4. But in this analogy Jesus says the conversation will continue. He says, “‘Then you will say, ‘We ate and drank with you, and you taught in our streets.'” (v. 26). So they did have a connection with the homeowner. They enjoyed at least one meal with Him and heard Him teach in their streets! These outside have moved from asking for entrance to demanding entrance based on these factors. But these do not qualify them as having a relationship with Him. His response is shocking in its unqualified rejection. Let’s carefully notice His response:
5. Jesus says the homeowner will reply, “I don’t know you or where you come from. Away from me, all you evildoers!” (v. 27). Their claiming to have eaten and drunk with Him and to have heard Him teach in their streets was completely insufficient in providing a reason why He should re-open the door. The homeowner repeats exactly His rejection: “I don’t know you or where you are from.” (v. 27). He then brings the conversation to a shocking and abrupt conclusion by saying, “Away from me, all you evildoers!” (v. 27). So these pleading for entrance are not just strangers to the homeowner, but evildoers. And no sane person is going to knowingly allow an evildoer into his home!

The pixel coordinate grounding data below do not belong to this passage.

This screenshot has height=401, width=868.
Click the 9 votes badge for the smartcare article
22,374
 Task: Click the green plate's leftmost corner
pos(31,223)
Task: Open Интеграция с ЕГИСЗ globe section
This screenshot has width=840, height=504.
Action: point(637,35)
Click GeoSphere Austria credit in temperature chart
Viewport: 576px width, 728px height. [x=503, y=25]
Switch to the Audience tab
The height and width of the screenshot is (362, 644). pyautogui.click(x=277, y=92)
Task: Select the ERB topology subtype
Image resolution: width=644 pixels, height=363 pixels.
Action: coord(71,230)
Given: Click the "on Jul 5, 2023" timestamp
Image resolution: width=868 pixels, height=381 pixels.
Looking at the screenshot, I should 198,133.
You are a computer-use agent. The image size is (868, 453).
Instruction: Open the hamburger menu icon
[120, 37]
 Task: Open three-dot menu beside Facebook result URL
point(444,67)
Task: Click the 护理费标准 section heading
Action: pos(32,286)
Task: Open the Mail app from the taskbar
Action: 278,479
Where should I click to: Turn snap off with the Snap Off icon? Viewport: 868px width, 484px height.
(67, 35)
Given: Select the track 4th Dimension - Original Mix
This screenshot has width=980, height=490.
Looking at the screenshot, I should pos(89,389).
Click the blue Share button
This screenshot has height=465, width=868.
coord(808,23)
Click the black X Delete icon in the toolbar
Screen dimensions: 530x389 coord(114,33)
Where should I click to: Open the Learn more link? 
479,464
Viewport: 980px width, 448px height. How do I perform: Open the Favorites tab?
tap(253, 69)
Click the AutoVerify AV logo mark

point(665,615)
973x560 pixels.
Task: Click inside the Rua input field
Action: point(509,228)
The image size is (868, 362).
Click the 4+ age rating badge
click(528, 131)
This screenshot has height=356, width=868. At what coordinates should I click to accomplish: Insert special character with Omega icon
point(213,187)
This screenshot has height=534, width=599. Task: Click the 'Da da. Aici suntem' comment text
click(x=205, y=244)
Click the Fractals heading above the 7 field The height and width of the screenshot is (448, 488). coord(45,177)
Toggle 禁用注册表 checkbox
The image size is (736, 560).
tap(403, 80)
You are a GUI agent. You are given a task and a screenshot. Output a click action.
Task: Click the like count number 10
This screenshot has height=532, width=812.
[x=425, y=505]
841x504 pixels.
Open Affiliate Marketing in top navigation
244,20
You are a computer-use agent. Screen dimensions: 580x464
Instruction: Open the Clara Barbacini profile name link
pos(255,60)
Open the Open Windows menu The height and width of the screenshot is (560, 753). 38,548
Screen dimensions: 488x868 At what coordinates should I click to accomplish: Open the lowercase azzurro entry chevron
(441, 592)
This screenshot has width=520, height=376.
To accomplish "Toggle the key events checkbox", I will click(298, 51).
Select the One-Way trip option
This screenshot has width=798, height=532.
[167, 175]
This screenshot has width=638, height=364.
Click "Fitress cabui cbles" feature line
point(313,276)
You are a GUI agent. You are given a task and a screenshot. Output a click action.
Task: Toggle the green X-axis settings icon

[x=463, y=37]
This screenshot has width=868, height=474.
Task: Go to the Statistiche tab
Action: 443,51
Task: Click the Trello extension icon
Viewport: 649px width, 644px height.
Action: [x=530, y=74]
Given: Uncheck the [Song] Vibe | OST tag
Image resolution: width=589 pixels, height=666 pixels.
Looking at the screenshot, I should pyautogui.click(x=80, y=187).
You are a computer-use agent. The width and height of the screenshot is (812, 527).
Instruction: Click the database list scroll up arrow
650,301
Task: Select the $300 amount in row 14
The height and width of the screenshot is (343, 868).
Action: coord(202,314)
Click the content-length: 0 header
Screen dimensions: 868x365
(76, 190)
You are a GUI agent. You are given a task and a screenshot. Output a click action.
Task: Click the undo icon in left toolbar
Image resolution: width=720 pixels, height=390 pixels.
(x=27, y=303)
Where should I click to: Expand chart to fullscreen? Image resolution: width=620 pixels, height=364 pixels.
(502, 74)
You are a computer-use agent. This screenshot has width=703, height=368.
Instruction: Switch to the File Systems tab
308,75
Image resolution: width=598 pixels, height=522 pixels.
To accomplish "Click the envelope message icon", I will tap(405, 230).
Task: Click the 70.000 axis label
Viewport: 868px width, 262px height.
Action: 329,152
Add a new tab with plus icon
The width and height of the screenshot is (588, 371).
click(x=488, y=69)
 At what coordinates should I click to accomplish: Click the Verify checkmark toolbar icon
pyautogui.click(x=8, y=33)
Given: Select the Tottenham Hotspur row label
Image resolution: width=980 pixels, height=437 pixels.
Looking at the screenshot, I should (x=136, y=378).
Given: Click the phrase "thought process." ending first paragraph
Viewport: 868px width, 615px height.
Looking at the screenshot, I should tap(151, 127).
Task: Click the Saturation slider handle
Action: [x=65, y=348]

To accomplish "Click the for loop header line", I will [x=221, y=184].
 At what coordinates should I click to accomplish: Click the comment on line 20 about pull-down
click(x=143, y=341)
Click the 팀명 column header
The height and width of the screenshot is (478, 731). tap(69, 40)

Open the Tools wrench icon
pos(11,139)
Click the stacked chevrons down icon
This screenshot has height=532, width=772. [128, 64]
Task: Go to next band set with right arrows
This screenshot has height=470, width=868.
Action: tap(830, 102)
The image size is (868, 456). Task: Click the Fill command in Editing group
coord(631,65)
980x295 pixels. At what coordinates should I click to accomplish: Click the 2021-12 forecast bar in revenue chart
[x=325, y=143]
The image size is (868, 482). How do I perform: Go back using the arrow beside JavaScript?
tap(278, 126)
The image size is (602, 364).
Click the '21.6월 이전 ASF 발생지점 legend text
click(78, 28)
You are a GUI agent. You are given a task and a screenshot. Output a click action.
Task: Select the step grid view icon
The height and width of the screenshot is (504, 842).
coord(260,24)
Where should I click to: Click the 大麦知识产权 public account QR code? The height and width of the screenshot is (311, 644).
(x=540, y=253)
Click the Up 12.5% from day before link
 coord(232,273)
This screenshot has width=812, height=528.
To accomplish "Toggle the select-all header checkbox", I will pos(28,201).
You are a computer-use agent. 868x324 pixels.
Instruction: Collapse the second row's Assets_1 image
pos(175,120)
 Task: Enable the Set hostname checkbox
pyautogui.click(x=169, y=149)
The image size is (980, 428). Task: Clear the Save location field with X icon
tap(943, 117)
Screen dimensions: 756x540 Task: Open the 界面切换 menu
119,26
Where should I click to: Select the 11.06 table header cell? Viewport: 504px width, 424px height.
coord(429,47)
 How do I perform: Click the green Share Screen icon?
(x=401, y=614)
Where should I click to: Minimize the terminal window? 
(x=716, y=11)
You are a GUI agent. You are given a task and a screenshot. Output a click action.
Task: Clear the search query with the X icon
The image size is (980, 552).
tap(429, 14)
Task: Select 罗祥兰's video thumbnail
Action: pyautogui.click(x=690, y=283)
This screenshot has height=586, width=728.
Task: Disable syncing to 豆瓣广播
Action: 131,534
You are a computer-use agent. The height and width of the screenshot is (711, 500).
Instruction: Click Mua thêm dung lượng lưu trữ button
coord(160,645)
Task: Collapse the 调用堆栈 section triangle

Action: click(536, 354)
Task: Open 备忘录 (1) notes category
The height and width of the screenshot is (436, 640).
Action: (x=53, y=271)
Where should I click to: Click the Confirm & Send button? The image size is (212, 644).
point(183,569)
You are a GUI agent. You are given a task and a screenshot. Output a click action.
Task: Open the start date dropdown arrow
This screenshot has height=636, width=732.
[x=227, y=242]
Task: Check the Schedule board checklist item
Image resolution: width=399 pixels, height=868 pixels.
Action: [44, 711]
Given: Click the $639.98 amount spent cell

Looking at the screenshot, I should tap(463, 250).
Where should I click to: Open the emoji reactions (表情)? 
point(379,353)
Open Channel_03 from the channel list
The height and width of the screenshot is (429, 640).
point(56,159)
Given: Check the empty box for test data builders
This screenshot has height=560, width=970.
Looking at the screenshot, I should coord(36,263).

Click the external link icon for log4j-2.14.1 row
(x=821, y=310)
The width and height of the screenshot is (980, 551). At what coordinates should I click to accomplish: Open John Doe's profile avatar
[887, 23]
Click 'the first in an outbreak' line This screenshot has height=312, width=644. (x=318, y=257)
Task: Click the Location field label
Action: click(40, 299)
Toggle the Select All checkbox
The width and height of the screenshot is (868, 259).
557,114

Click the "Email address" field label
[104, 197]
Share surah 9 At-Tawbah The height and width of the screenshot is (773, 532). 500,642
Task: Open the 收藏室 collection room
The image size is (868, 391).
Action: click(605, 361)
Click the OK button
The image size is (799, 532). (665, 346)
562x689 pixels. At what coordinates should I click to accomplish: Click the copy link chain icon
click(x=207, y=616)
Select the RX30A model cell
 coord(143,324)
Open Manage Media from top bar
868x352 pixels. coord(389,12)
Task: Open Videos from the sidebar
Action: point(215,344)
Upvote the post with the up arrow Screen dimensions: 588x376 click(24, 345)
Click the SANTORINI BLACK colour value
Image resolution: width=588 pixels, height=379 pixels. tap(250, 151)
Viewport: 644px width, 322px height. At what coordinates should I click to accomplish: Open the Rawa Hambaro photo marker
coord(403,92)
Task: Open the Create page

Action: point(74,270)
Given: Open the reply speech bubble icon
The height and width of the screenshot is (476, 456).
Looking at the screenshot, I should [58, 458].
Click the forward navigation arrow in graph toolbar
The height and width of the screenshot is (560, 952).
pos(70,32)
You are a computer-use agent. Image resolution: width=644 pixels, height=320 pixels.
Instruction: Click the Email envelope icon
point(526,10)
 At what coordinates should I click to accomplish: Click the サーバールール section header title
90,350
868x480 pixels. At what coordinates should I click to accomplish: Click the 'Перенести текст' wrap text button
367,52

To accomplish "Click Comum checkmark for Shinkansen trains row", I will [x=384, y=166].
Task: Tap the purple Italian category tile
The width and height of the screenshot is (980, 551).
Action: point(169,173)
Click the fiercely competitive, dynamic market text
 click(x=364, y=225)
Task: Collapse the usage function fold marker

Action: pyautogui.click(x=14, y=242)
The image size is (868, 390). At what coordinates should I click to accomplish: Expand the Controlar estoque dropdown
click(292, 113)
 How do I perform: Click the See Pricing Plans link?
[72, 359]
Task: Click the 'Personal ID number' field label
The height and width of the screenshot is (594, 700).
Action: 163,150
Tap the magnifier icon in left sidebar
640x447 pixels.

6. We then have Jesus’ conclusion to the matter. Remember, this conversation began with someone asking Jesus a specific question: “Lord, are only a few people going to be saved?” Jesus concludes His analogical response by saying, 28“There will be weeping there, and gnashing of teeth, when you see Abraham, Isaac and Jacob and all the prophets in the kingdom of God, but you yourselves thrown out. 29 People will come from east and west and north and south, and will take their places at the feast in the kingdom of God. 30 Indeed there are those who are last who will be first, and first who will be last.”
If we have correctly understood Jesus’ analogy as referring to eternal salvation, then His conclusion emphasizes several matters:
(a) Jesus describes the outside of the house as a place of “weeping . . . and gnashing of teeth.” Those who
don’t get into that house are on the outside and it is not a pleasant location! It is characterized by weeping and teeth-gnashing. Edersheim, referring to the expression “weeping and gnashing of teeth” (used in Matt. 8:12; 22:13; 24:51; 25:30; and here in Luke 13:28), points out that “weeping” is associated in Rabbinic thought with sorrow, but “gnashing of teeth” almost always with anger (not, as generally supposed, with anguish). [Is it not, therefore, reasonable to assume that those who reject the work of Christ, if they were offered the opportunity to leave hell, would rush to spread their sin and unbelief among the blood-bought children of heaven?] Those outside the house are not in spiritual or eternal neutrality. They experience terrific pain.
(b) Those who are outside will see the celebrated leaders of Judaism (Abraham, Isaac, and Jacob and all the prophets) in the kingdom of God. [This reminds one of the rich man’s experience in Luke 16:19-31 who sees Lazarus in Abraham’s bosom (heaven)].
(c) Those outside will not only see Israel’s leaders in the kingdom of God. But Jesus says, “you yourselves [will be] thrown out.” (v. 28). (TO BE CONTINUED)
Discussion Questions: When Jesus says in John 1:12 that one receives the RIGHT to be called a child of God, how do these pleading to be let in assume a RIGHT they do not possess? How ought the fact of the owner of the house getting up and closing the door to His house motivate every believer to systematic, strategic, intentional evangelistic efforts right now?